#### Listed records
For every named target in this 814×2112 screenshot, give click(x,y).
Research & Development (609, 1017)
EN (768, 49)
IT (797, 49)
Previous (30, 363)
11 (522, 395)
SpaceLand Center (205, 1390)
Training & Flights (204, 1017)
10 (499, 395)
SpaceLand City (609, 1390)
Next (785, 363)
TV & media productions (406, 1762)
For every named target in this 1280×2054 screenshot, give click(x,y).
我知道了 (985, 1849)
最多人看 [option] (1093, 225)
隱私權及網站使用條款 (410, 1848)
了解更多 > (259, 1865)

--

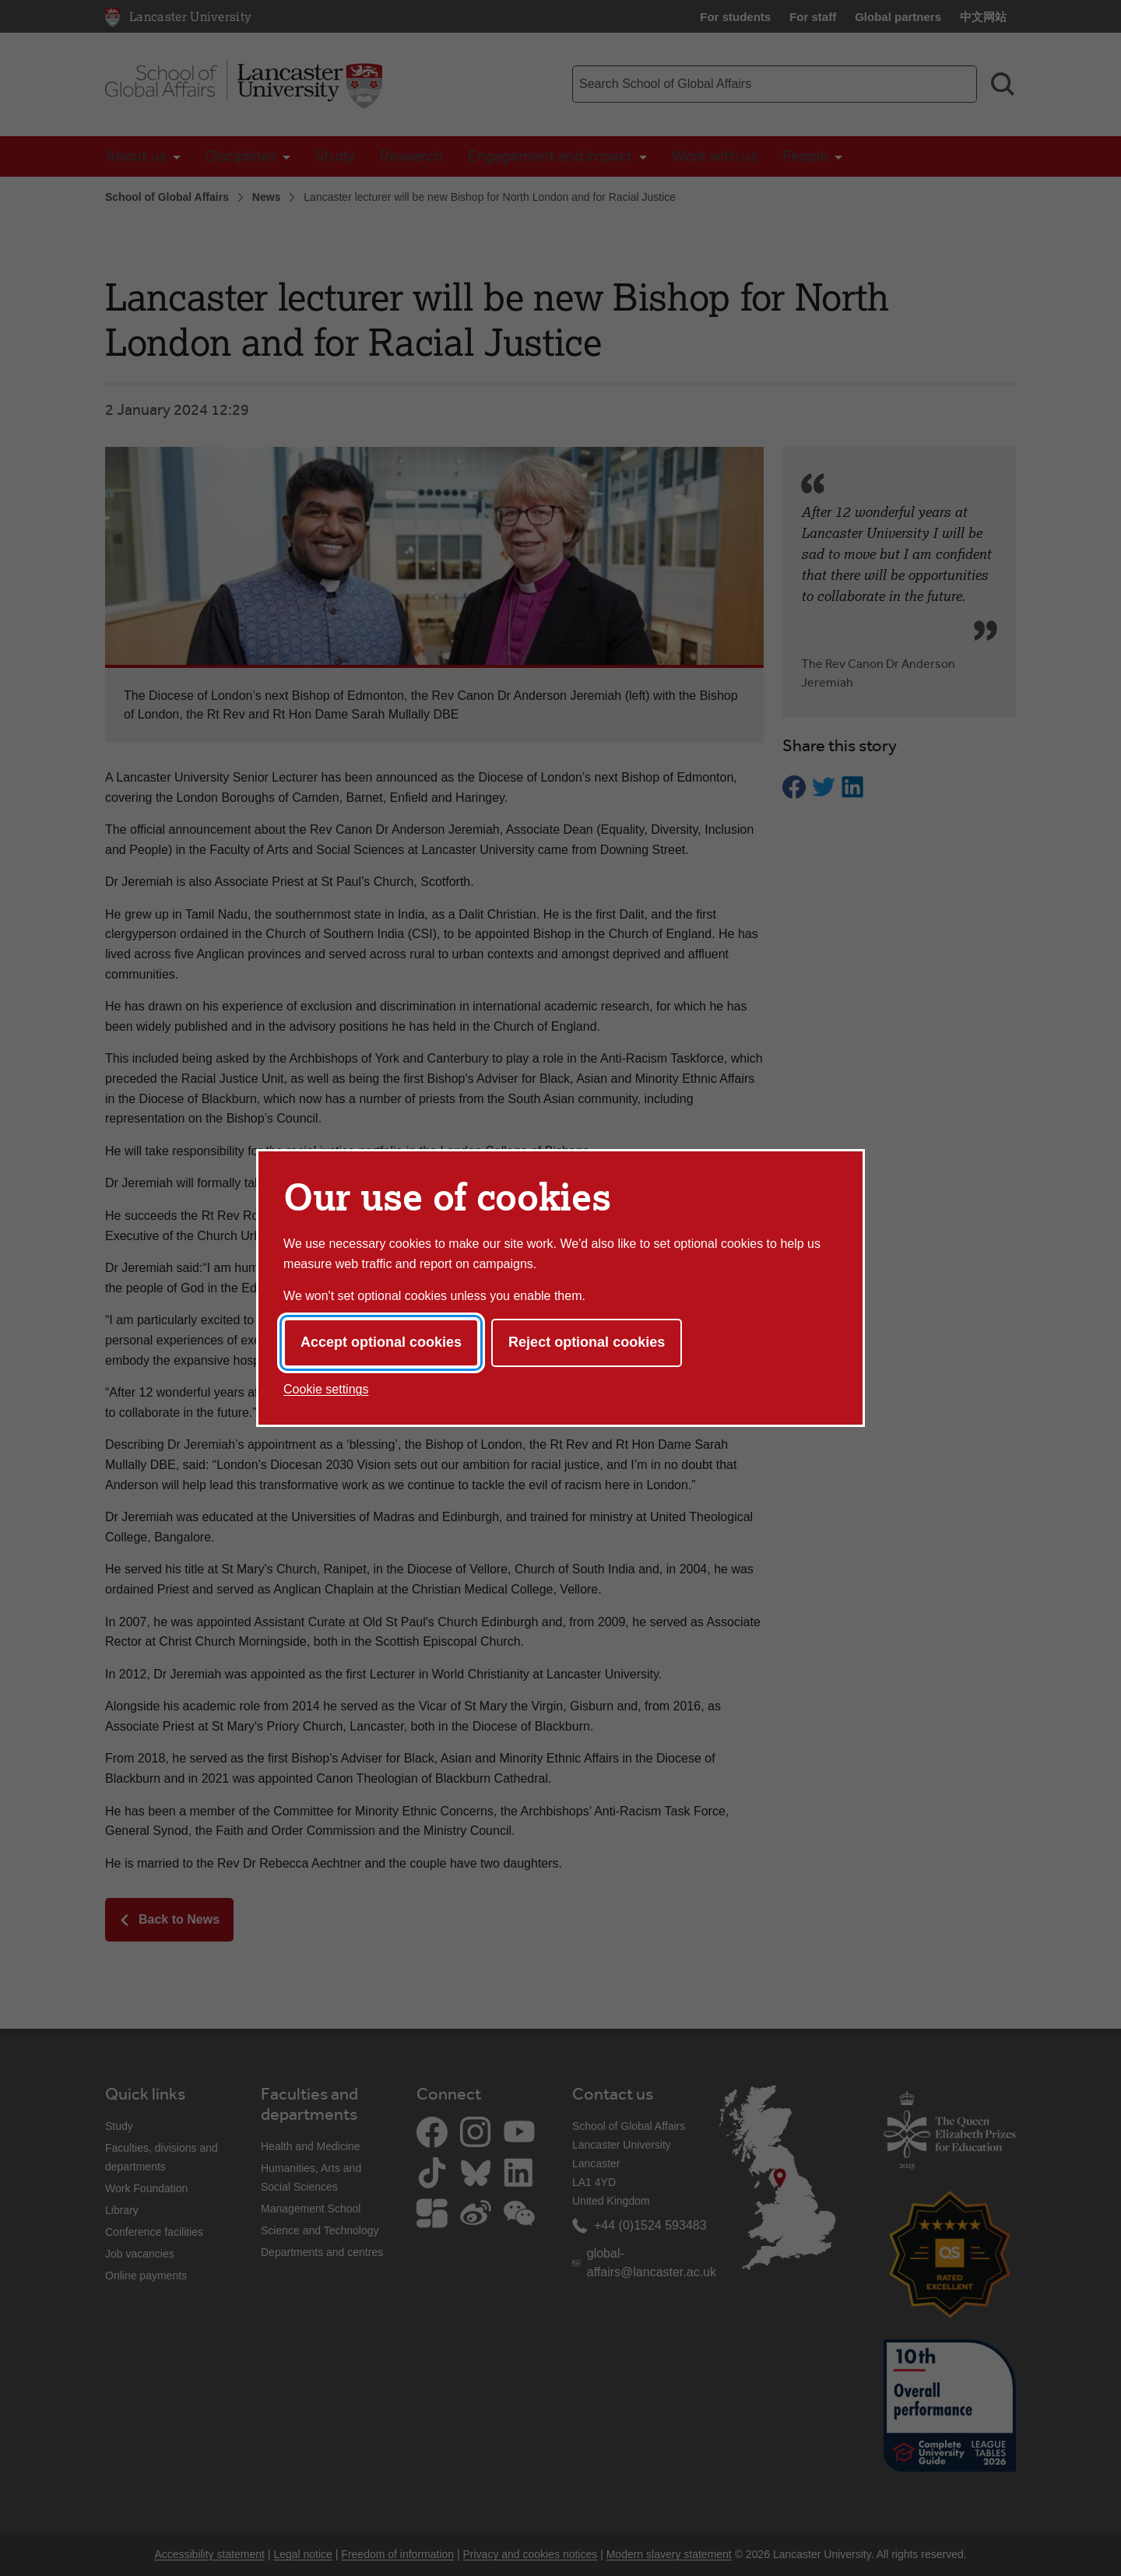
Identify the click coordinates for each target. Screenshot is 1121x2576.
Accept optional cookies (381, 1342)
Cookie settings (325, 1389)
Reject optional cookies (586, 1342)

#### Exercise
Give the listing from the line containing "10 (499, 395)" through the line containing "隱私權及網站使用條款 (410, 1848)" as a Markdown table with columns No. and Line, leaving out blank lines.

#### Answer
| No. | Line |
|---|---|
| 1 | 10 (499, 395) |
| 2 | SpaceLand City (609, 1390) |
| 3 | Next (785, 363) |
| 4 | TV & media productions (406, 1762) |
| 5 | For every named target in this 1280×2054 screenshot, give click(x,y). |
| 6 | 我知道了 (985, 1849) |
| 7 | 最多人看 [option] (1093, 225) |
| 8 | 隱私權及網站使用條款 (410, 1848) |